As per official documentation “Azure AD Workload Identity for Kubernetes integrates with the capabilities native to Kubernetes to federate with external identity providers”.

In other words, workload identity for Kubernetes is about establishing a trust relationship between some service accounts, whose tokens are issued by the Kubernetes cluster identity provider, and service principals in Microsoft Entra ID (a.k.a. Azure AD).

After a one-time setup of the cluster, all you need to do is to establish some “federated credentials” on the Entra ID side by configuring an app to trust an external identity provider.

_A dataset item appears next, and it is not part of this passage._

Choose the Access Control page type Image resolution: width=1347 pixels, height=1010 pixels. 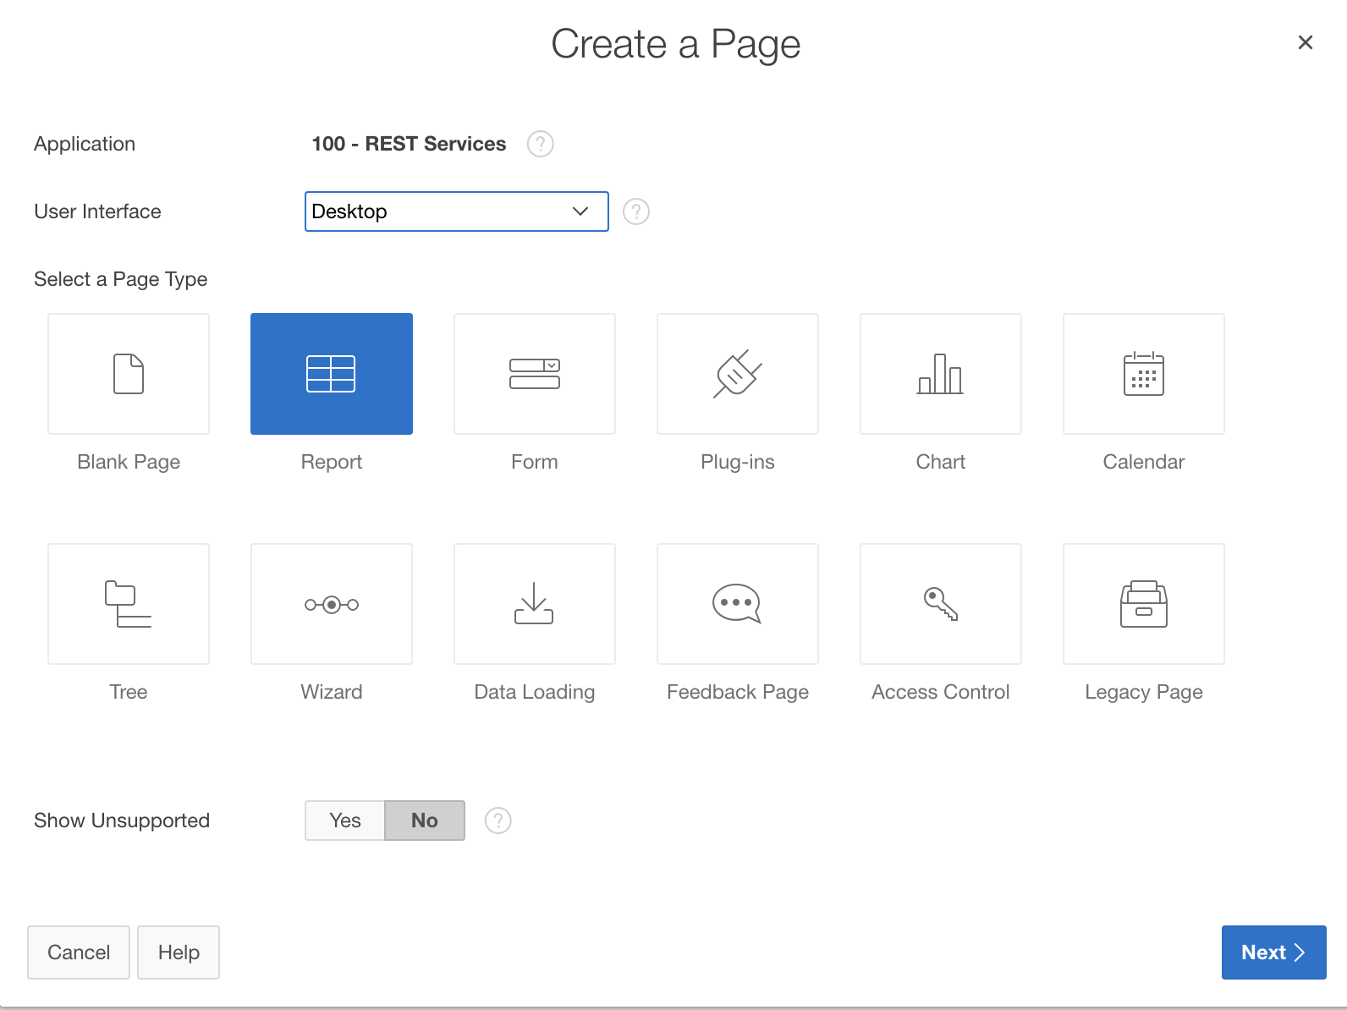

This is instructing Entra ID on how to verify that a specific Kubernetes service account token presented as a client assertion is actually trustworthy and can be exchanged for a Entra ID token for the Service Principal behind that App Registration.

Mutating Admission Webhook

When following official documentation, you are asked to install a mutating admission webhook. In fact, the webhook is there to simplify the developers' life by letting them inject proper environment variables and mount a “projected” volume in the pod. What the developer is required to do is just write a bunch of annotations on the service account and a label on the Pod that needs to use workload identity. Regardless of its simplicity, using the webhook might limit the flexibility you can get.

In example, the webhook does not provide flexibility in case the “federated” service principal needs to be dynamically configured at runtime (instead of deployment time), or in case this service principal needs acquire tokens for different Service Principals (in potentially different tenants)

Avoiding the Webhook

Let’s consider a scenario where an application running in our Kubernetes cluster needs to use a Service Principal “R” with rights for reading a file from a storage account, and also needs to use an Service Principal “W” with rights for writing a blob in storage in a completely different tenant. This might be a common scenario when there is the need to interact with 3rd party systems for integration.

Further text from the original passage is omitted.